Something about college brought a wave of constant breakouts. I couldn’t figure out whether it was the academic stress, my odd eating habits, or my skin’s irritation from living an urban area, but it was there, nevertheless. At first, I paid no mind to it. It’s not like I never got pimples before. As long as I washed my face at night, I thought, I’d be fine.
I was not fine. As my first year in college progressed, I grew more self-conscious of the breakouts that embedded themselves into my skin as long-lasting acne scars. Ugly pink and red marks dotted across my chin and jaw, and my only relief was a layer of foundation and concealer.

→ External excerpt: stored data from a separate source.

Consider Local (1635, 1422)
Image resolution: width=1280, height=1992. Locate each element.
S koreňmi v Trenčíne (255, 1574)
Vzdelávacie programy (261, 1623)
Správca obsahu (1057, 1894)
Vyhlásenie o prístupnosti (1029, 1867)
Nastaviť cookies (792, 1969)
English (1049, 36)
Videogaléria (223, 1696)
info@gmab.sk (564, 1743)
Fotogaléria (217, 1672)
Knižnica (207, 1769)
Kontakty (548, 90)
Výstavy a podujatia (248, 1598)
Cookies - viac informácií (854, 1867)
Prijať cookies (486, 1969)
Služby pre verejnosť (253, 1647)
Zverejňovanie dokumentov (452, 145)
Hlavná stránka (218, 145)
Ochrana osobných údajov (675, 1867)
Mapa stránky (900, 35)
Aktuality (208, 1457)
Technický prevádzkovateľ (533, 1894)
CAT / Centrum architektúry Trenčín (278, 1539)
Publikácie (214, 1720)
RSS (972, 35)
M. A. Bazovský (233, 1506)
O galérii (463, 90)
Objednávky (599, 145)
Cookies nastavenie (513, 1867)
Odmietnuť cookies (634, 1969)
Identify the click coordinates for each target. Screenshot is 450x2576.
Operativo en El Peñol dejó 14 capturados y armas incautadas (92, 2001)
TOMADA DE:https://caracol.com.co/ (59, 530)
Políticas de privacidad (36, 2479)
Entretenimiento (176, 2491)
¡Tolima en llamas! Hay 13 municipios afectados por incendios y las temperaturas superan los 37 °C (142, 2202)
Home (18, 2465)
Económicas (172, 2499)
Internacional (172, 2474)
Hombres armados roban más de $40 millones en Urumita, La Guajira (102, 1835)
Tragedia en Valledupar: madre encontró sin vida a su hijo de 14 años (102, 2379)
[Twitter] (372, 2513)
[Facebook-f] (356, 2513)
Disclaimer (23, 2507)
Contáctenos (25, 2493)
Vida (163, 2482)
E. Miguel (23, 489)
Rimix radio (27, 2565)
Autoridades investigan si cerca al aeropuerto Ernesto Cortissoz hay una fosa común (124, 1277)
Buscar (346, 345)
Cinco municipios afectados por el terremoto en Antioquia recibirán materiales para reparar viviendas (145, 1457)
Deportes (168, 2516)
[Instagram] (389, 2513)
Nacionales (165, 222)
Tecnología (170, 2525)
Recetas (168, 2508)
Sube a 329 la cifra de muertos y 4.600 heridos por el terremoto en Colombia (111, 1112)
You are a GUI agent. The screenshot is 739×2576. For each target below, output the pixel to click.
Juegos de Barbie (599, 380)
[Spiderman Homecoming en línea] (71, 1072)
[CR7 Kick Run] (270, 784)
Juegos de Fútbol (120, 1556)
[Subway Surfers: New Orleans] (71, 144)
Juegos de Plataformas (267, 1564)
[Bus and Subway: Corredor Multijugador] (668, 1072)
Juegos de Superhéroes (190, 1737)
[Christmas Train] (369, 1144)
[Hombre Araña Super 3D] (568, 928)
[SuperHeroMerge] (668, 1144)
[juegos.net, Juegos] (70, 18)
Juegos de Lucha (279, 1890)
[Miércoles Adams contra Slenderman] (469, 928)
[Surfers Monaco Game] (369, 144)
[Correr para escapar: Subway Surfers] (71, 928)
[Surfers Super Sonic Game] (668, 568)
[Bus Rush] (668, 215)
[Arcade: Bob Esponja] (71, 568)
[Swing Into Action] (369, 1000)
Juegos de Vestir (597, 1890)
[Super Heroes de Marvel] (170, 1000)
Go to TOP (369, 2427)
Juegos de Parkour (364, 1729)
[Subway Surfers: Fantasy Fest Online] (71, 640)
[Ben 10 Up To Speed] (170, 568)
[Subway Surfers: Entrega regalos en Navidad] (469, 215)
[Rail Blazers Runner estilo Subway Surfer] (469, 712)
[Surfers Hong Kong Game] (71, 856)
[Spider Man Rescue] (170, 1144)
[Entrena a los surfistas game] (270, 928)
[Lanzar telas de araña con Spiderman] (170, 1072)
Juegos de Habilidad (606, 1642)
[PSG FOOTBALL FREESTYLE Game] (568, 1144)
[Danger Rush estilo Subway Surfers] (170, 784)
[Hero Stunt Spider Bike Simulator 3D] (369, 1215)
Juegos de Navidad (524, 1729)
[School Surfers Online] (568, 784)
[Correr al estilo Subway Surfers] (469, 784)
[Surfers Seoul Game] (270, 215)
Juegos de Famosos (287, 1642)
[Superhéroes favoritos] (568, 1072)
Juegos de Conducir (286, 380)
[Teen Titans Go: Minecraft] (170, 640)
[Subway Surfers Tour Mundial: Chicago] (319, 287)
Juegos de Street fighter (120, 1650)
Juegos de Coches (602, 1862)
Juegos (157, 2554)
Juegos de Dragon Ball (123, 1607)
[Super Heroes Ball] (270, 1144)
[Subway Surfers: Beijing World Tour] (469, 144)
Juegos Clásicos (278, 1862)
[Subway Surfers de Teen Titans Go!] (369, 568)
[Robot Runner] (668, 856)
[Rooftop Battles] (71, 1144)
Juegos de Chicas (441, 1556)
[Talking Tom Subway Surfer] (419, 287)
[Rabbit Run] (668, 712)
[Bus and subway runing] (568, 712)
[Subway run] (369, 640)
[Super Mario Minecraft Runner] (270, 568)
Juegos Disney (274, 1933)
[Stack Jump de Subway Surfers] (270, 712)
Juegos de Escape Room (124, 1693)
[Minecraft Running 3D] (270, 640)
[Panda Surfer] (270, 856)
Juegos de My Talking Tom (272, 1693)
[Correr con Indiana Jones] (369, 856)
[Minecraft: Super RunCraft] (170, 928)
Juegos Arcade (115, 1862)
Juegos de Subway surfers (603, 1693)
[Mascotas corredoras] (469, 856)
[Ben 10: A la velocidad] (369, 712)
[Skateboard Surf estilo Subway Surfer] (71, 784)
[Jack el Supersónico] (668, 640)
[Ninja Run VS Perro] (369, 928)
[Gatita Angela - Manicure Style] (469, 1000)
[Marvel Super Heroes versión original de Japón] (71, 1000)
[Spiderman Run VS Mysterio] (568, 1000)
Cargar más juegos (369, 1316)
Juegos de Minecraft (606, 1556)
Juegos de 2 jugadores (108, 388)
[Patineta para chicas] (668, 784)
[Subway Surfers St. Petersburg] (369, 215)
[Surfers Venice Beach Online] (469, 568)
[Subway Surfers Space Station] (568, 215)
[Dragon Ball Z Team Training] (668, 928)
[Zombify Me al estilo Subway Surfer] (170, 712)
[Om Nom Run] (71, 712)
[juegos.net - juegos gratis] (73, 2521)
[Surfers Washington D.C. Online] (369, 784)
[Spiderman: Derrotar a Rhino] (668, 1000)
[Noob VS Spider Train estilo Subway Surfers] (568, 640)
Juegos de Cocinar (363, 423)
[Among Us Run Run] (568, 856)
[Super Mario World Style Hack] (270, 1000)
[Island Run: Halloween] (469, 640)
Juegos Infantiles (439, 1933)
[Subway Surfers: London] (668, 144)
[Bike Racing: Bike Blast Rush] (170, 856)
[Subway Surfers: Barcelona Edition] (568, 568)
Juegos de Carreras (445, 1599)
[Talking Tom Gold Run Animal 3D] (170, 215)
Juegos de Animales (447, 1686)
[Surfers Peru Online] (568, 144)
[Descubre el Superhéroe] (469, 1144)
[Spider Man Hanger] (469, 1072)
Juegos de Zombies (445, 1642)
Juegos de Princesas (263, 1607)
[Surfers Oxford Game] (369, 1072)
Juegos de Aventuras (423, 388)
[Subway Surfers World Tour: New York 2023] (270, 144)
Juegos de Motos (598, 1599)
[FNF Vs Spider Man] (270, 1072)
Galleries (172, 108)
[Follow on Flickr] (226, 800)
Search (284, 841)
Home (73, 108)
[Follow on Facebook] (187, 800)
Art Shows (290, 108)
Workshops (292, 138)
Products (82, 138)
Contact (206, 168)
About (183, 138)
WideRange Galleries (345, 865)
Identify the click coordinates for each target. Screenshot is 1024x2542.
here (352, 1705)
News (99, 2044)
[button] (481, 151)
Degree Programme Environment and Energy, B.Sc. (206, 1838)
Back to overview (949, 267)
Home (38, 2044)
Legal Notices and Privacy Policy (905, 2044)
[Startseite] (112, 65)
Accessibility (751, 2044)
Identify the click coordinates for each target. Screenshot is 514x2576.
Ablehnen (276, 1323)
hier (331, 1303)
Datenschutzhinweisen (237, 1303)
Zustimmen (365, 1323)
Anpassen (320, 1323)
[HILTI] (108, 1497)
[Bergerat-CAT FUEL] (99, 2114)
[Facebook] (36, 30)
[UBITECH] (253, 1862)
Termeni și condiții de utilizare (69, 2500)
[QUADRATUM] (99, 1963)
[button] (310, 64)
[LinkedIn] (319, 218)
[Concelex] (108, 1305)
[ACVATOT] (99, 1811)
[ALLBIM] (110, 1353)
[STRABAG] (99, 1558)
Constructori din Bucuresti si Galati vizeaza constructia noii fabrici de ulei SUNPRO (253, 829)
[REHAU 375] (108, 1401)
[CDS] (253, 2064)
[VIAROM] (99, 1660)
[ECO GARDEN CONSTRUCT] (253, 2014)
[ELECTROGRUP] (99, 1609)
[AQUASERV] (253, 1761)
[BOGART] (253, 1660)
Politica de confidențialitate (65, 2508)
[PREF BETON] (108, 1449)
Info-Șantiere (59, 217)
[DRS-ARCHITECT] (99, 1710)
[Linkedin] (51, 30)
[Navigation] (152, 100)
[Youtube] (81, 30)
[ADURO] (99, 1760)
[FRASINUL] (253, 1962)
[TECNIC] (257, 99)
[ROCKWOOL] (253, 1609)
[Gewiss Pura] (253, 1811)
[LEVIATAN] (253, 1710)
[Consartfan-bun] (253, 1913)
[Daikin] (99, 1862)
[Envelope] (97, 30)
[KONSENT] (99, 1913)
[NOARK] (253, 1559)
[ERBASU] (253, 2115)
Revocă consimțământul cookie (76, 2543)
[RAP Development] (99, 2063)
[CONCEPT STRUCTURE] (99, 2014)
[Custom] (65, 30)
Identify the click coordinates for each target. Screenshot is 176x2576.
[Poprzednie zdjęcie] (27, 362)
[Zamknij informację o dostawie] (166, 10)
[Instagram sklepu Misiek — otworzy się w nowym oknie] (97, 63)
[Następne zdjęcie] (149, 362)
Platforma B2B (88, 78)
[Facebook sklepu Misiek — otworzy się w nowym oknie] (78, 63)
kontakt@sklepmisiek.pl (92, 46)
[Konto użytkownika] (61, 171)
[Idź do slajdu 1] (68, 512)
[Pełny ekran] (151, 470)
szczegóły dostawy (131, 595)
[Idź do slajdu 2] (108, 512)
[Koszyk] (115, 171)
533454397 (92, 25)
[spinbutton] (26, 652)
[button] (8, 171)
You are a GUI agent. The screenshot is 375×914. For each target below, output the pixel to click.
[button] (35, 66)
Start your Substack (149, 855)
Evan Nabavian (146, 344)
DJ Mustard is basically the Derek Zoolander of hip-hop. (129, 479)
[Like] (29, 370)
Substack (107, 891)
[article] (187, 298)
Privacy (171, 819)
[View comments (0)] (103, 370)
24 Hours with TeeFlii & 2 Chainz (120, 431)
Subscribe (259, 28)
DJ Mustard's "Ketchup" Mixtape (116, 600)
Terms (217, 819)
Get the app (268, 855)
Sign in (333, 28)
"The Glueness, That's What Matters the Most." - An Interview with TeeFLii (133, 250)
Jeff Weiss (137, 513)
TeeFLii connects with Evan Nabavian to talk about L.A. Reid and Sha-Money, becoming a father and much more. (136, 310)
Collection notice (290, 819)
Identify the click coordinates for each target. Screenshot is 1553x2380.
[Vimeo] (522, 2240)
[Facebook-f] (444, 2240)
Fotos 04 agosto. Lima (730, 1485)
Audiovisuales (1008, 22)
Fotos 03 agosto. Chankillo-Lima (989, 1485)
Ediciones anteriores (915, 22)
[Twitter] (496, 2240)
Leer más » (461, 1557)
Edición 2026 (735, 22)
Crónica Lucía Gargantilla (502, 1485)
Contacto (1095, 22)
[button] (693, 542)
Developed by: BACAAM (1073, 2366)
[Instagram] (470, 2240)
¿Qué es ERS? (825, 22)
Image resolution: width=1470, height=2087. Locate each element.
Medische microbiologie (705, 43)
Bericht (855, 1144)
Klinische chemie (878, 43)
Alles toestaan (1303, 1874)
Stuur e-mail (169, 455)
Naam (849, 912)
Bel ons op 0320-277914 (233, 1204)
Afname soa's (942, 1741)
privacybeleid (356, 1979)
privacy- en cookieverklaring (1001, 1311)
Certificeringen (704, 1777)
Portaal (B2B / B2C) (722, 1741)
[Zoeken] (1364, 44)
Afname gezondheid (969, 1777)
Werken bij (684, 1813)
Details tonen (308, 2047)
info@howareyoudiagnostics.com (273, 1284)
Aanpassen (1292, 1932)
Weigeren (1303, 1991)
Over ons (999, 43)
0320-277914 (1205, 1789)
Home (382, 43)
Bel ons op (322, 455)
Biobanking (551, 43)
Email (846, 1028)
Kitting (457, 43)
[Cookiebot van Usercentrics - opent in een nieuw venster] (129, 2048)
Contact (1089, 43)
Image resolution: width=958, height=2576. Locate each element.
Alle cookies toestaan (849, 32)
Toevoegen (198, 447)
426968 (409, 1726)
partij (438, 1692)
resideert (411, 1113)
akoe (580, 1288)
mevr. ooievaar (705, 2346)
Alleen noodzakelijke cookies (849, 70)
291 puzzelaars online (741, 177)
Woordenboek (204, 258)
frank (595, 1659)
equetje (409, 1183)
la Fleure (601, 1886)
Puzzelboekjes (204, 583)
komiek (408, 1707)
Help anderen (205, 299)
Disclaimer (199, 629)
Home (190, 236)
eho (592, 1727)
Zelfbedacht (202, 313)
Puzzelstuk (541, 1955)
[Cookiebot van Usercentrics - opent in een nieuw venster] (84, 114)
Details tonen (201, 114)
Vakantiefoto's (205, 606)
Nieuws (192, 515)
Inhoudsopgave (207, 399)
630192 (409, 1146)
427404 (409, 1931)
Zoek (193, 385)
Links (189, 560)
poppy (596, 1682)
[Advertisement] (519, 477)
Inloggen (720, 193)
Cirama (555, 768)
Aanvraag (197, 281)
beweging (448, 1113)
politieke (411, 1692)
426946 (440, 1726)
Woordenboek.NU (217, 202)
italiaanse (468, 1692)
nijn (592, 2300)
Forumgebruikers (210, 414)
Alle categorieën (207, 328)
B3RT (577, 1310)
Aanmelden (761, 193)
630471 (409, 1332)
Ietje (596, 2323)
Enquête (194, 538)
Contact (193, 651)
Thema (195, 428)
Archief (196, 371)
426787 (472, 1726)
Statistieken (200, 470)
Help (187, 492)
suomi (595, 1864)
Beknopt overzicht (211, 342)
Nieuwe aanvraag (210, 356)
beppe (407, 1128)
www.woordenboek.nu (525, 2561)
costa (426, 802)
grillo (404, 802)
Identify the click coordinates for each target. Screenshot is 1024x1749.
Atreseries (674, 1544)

Over the summer, my breakouts worsened, leaving even more acne scars. My face started to feel more textured, tiny bumps cropping up along my cheekbones. By then, my self-confidence was drained. Even though the humid weather made wearing foundation feel sticky on my skin, I did it anyway for fear of what others would think about me.
If I stuck to a good skin care routine, I thought, everything else would follow suit. So I did what the internet taught me—I used a Clean & Clear cleanser, I bought an expensive toner, and moisturizer. I always took my makeup off before bed, and I exfoliated and bought Korean sheet masks. Summer ended, and I found myself facing the fall semester with the exact same skin problems I had before the break, if not worse. I continued to do what I thought was best for my skin, but the breakouts and consequent post-inflammatory hyperpigmentation still kept coming, and I didn’t know what else to do.
Clear, healthy skin is now super trendy, evident by the multiple “skincare routine” YouTube videos and face-mask Instagram selfies. Everyone is obsessed with taking care of their skin, and clear skin has become even more coveted.
Pictures of everyone else’s baby-smooth skin made me feel extremely envious, but, above all, sad. Sad because I wanted to look like that and feel beautiful in my natural skin, but my pink acne marks built a barrier between me and my confidence. I couldn’t understand why I had to deal with the ugliness of a pimple even after it was long gone. Makeup-free selfies were either tilted at weird angle to hide my acne scars or masked with a Snapchat filter.
This past month, I’ve finally decided to put my foot down. I’ve decided to stop being so hard on myself on something that was natural; something that almost everyone faces and continues to grapple with. I wanted to take initiative. It was obvious that my current skin care routine wasn’t doing it, so I had to completely swap it out.
One night, upon my regular surf through YouTube skin care tutorials, I stumbled across Liah Yoo’s video on fading acne scars. The video detailed her struggle with acne and acne scars and radiated positivity by encouraging patience. For fading scars, she recommended using a serum with a potent ingredient like Vitamin C or Vitamin B3, moisturizing, applying sunscreen every day, and using a chemical exfoliator two to three times a week.
Among the many things I learned through her videos were that products labeled “oil-free” or “acne-fighting” were actually stripping my skin of natural oils, causing my skin to overproduce sebum to compensate. Because three out of the four products I used regularly were labeled just that, it was clear that a big change had to be made.
I’ve just started my new routine, and only time will tell how effective the products I’m using will be.
In the meantime, my focus is on rebuilding my confidence brick by brick. I use makeup once a week at most, and I’ve been refraining from staring at my scars in the mirror. Don’t get me wrong, I love foundation and have nothing against people who use it. I just did not like how it served as a crutch when dealing with deep self-confidence issues I needed to face. Now, I’m feeling better, and, above all, optimistic that my time for clear skin will come with patience.
I’ve realized that acne is natural. Though acne scars can be vexing, imperfections fall out of our control. How we view ourselves after the fact, however, is entirely on us.